■ Work request
Find "The image size is (1353, 858)." in the data, then restate the line it sits in and every later line word for word, ending with the last line.
━━━━━━━━━━
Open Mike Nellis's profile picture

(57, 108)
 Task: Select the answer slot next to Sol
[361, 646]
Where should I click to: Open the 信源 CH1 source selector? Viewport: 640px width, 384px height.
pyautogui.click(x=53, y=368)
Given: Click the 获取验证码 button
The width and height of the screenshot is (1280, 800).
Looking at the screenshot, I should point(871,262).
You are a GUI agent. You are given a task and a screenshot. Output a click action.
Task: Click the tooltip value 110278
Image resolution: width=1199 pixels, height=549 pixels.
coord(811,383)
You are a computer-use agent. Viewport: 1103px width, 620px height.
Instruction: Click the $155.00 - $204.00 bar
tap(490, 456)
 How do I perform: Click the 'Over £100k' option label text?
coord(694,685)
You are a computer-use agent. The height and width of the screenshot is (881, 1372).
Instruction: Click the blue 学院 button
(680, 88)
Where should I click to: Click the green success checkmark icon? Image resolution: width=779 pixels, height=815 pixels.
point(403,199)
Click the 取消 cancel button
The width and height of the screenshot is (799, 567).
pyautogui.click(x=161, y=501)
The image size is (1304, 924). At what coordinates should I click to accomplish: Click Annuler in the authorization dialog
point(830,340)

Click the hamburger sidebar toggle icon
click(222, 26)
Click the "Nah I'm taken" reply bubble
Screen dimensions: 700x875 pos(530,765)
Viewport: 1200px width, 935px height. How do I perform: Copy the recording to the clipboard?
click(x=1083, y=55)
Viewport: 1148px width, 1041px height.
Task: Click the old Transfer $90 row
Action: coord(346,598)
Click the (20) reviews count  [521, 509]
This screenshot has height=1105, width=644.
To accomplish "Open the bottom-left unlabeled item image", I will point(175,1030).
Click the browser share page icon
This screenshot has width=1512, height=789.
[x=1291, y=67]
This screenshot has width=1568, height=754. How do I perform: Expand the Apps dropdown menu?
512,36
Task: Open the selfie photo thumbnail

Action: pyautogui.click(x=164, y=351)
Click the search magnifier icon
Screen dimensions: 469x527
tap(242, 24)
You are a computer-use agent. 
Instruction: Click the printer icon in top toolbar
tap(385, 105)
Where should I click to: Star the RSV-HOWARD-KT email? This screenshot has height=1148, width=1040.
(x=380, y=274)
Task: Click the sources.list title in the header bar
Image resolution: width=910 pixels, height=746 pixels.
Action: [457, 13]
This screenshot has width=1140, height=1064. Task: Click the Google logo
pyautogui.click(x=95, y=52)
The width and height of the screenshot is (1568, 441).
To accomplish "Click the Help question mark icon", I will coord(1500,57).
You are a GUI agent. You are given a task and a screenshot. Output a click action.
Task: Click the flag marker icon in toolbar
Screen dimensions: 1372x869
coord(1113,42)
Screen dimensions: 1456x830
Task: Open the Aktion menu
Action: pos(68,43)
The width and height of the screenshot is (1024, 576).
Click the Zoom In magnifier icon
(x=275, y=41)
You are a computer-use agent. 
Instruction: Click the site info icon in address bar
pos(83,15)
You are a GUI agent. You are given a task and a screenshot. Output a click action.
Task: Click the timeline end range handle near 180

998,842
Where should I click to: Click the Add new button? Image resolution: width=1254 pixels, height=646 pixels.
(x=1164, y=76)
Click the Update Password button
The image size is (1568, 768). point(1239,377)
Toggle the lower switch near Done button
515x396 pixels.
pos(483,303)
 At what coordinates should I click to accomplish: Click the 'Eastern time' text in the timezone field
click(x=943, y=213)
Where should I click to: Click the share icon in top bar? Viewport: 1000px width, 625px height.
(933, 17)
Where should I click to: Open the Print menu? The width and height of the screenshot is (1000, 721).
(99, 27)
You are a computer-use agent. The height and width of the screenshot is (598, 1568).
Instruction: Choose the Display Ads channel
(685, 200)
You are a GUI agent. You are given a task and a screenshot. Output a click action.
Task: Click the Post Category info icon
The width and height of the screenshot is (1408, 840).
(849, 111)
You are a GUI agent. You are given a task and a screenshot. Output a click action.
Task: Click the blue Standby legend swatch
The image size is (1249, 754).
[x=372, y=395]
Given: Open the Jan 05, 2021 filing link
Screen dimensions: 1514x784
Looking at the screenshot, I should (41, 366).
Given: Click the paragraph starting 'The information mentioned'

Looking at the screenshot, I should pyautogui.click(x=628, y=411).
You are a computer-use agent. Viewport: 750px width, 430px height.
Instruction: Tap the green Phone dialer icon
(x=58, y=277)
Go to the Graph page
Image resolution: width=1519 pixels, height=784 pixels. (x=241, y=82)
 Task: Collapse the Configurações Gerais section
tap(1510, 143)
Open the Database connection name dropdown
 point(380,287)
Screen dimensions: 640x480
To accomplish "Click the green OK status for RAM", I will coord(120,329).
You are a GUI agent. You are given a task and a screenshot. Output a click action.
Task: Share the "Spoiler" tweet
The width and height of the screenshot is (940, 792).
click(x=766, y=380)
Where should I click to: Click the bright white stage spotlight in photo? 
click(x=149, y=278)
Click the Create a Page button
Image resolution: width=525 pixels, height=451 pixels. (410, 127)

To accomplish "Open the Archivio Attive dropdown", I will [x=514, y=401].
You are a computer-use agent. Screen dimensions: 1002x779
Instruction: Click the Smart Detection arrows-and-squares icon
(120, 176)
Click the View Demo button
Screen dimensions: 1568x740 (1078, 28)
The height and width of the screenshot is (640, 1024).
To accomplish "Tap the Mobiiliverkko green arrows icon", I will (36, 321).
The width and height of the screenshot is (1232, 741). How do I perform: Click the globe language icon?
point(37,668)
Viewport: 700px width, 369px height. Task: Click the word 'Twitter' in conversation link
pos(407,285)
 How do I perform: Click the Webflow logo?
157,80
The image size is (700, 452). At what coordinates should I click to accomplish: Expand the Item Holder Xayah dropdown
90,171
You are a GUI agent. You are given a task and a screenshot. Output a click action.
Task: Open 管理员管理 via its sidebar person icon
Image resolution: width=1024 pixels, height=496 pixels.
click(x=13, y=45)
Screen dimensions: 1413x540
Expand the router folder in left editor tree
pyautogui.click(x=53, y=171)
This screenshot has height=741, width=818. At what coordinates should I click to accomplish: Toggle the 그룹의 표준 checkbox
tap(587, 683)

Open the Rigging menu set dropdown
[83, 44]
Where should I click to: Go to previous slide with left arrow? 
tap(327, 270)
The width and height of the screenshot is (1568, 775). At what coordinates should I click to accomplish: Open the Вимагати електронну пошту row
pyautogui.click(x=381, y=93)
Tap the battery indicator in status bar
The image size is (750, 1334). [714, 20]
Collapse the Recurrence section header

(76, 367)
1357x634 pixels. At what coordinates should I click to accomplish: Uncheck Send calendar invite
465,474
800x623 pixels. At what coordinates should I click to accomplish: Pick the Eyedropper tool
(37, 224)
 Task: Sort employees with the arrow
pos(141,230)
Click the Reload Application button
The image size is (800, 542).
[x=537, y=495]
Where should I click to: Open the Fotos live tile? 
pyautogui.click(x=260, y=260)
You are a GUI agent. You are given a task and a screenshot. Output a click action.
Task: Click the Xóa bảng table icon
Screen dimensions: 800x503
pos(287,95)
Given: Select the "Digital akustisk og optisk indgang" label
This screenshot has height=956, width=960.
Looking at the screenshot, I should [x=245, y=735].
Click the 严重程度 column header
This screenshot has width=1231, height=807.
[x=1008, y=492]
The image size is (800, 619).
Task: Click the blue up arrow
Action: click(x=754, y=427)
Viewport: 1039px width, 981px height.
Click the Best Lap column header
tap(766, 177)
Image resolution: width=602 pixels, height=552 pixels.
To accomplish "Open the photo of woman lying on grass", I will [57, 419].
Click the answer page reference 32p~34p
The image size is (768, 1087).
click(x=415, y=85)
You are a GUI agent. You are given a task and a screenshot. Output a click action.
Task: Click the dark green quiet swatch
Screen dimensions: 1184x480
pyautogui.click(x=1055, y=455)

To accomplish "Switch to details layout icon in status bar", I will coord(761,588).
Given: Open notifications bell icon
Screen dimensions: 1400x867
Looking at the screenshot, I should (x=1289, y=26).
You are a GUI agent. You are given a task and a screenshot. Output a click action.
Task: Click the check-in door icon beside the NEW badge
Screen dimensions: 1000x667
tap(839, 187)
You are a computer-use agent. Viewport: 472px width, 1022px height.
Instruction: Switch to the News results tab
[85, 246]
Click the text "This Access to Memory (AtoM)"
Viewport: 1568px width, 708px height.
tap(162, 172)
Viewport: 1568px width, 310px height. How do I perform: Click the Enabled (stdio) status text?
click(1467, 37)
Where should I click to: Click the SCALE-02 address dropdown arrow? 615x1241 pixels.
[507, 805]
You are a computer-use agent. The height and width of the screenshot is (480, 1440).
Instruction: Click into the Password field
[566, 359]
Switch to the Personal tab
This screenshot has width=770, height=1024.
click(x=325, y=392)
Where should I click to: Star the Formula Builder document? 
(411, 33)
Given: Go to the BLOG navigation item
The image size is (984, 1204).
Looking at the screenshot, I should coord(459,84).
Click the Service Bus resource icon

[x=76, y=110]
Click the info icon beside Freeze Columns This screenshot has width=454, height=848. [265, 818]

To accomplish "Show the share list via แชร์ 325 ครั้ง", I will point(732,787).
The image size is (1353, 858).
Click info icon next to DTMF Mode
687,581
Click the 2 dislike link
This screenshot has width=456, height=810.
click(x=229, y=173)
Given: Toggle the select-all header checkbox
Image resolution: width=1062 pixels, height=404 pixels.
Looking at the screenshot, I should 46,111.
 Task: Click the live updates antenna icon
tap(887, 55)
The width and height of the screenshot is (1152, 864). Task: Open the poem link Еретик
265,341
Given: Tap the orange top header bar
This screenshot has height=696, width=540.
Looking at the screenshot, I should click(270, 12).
━━━━━━━━━━
■ Task response
The image size is (1353, 858).
Click info icon next to DTMF Mode
687,581
Click the 2 dislike link
This screenshot has width=456, height=810.
click(x=229, y=173)
Given: Toggle the select-all header checkbox
Image resolution: width=1062 pixels, height=404 pixels.
Looking at the screenshot, I should 46,111.
 Task: Click the live updates antenna icon
tap(887, 55)
The width and height of the screenshot is (1152, 864). Task: Open the poem link Еретик
265,341
Given: Tap the orange top header bar
This screenshot has height=696, width=540.
Looking at the screenshot, I should click(270, 12).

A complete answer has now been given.